──────── DATA LISTING

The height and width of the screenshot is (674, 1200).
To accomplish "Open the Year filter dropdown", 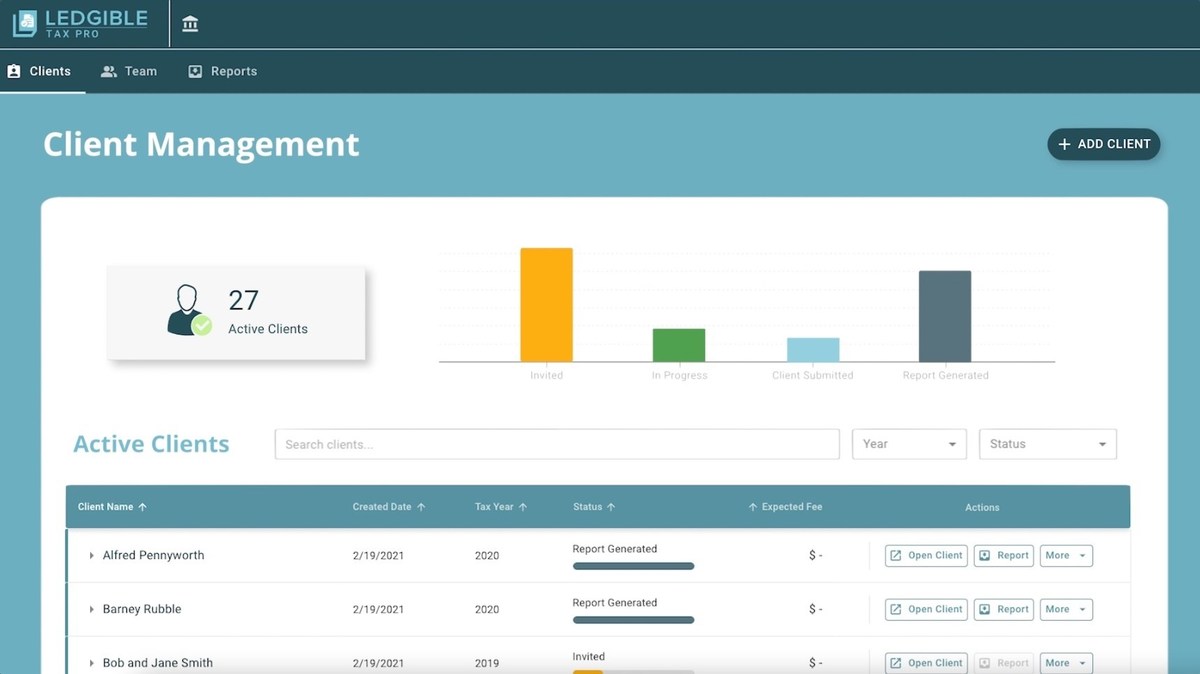I will 909,444.
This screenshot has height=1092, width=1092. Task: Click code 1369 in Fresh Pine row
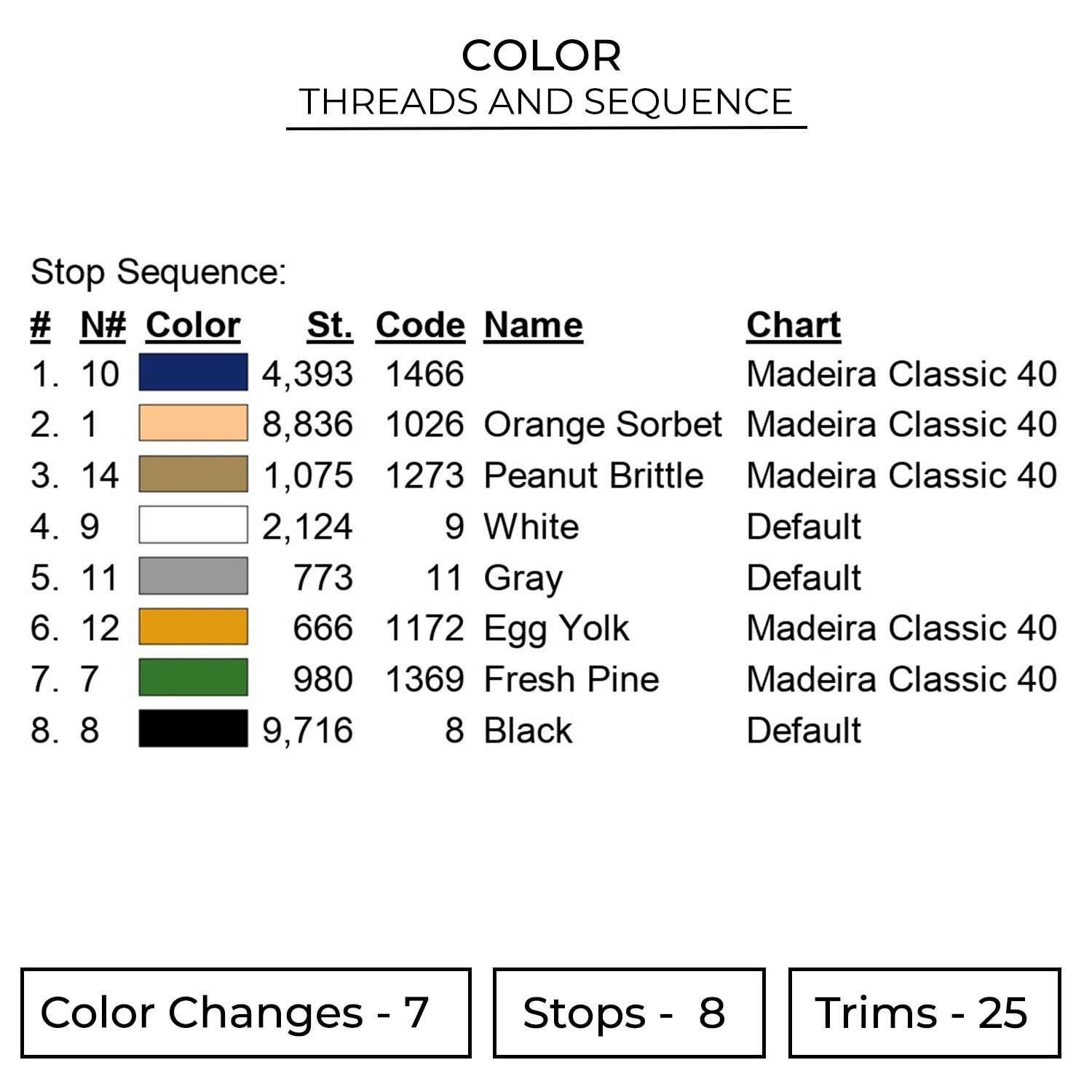click(424, 679)
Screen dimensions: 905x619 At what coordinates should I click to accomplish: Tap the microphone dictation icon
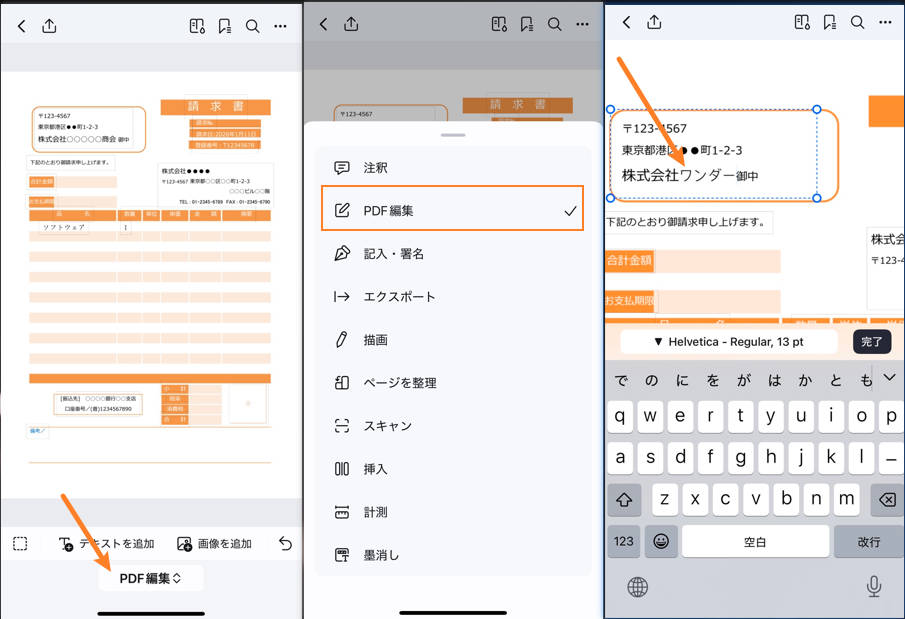pyautogui.click(x=874, y=587)
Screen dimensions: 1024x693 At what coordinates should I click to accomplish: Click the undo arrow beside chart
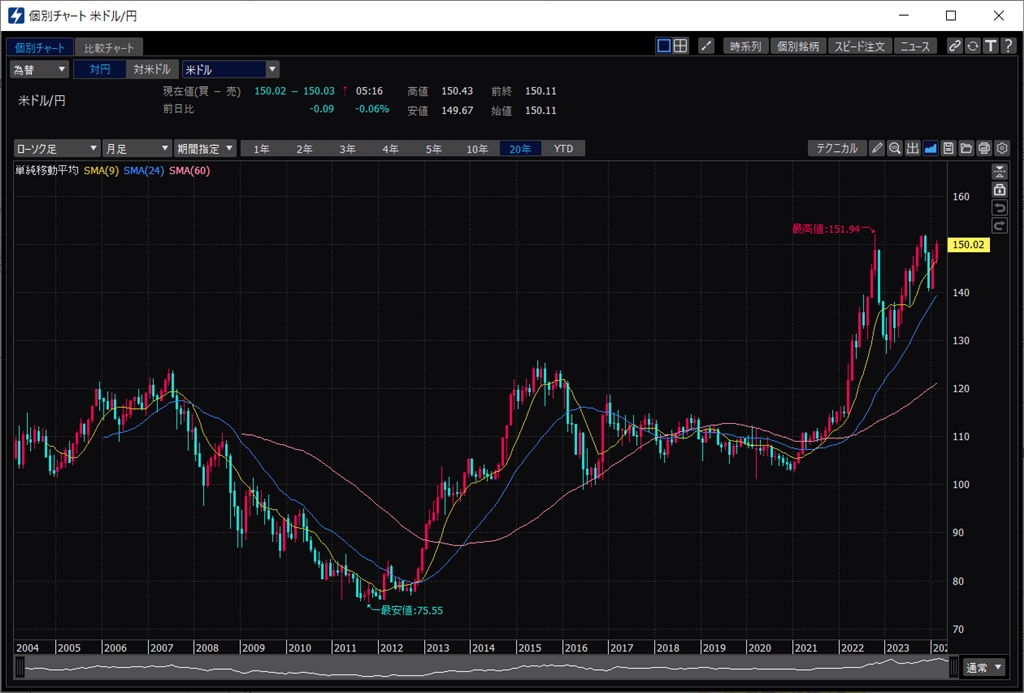999,207
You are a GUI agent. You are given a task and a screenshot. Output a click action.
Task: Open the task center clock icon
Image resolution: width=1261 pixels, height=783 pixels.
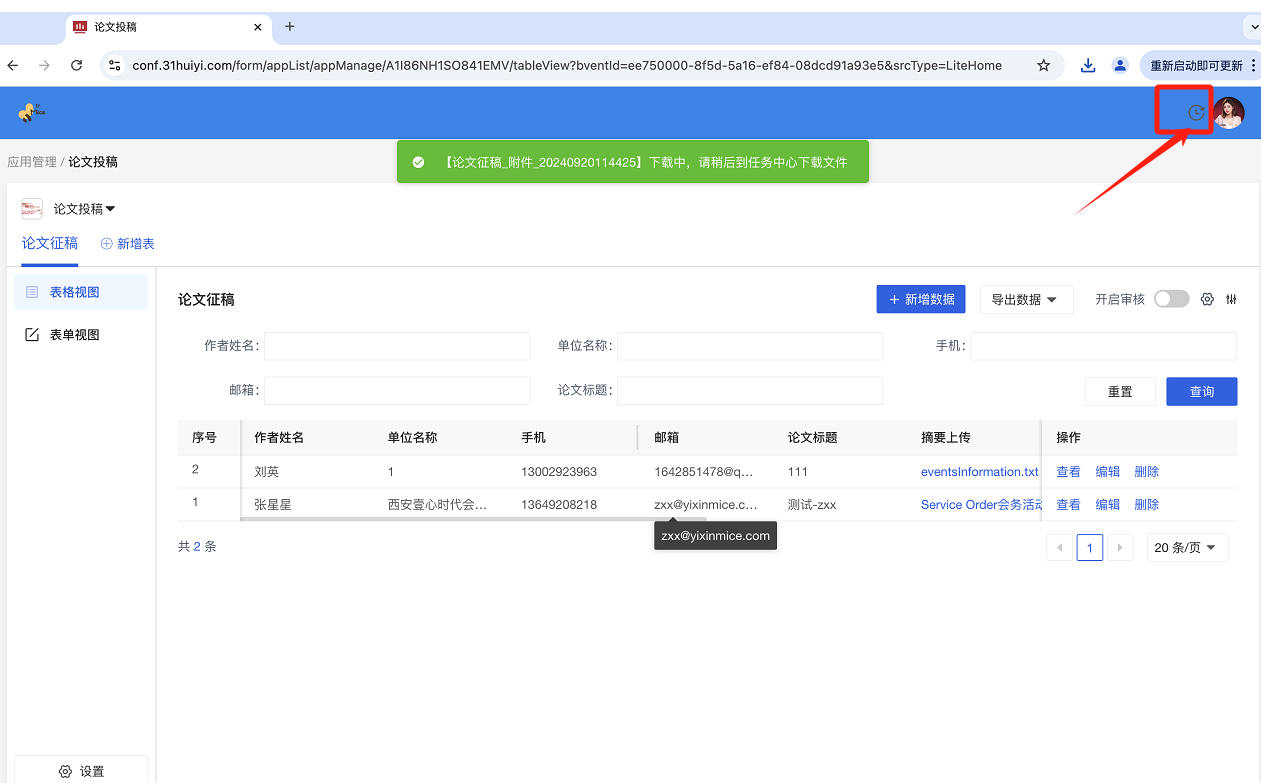coord(1195,113)
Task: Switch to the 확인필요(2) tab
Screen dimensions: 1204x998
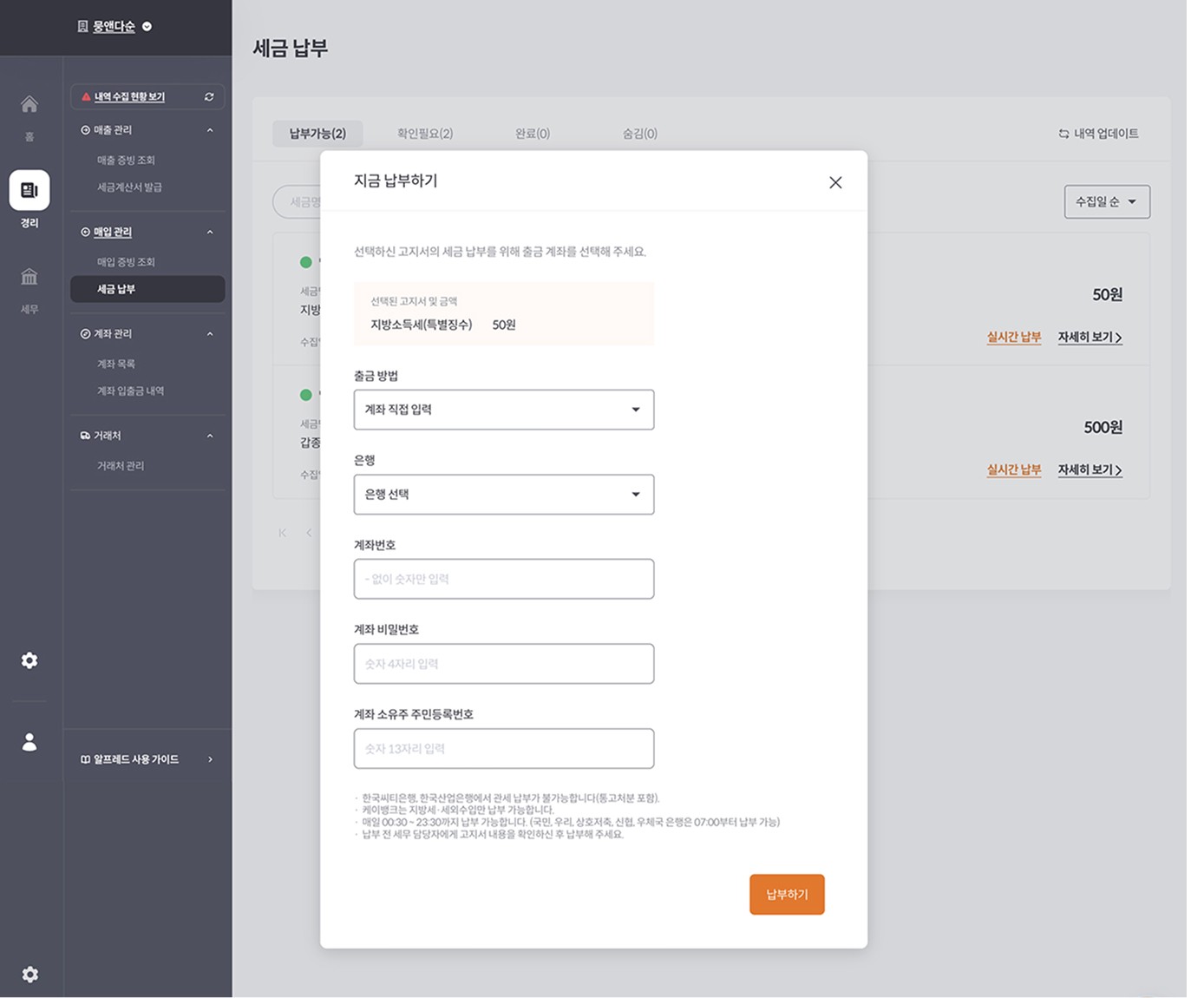Action: point(425,133)
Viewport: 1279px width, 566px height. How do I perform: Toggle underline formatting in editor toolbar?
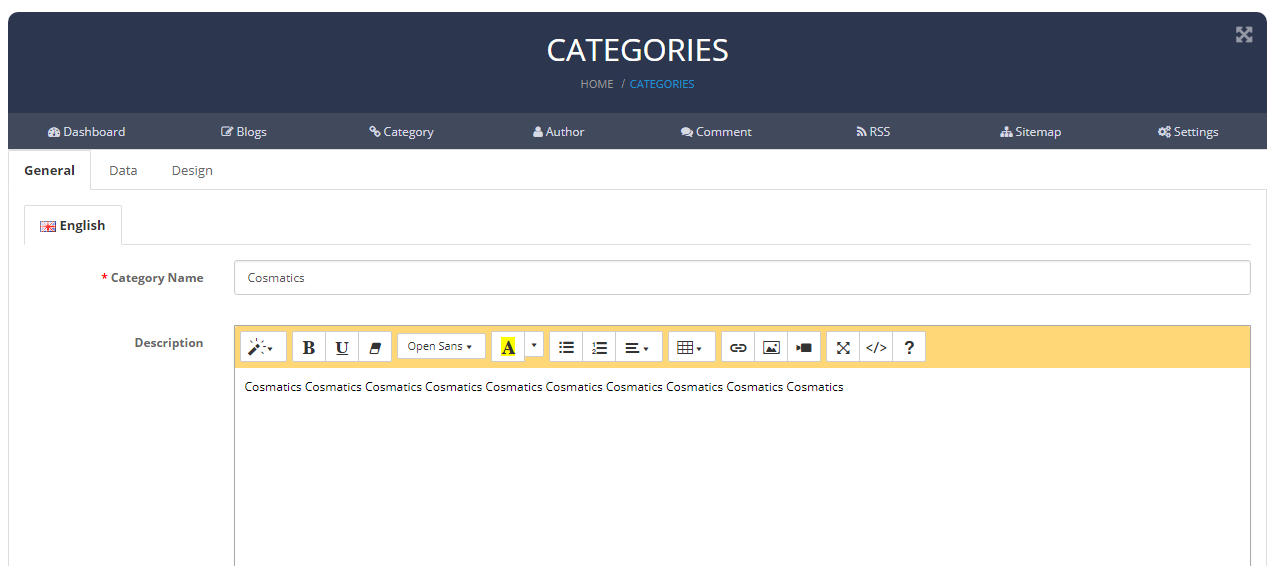pyautogui.click(x=342, y=347)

────────────────

EXERCISE: Please copy only the lines from the one that contains "Task: Switch to the 확인필요(2) tab" through the last line of the records, exactly, and keep every picture out of the copy.

ANSWER BOX:
Task: Switch to the 확인필요(2) tab
Screen dimensions: 1204x998
Action: point(425,133)
Viewport: 1279px width, 566px height. How do I perform: Toggle underline formatting in editor toolbar?
pyautogui.click(x=342, y=347)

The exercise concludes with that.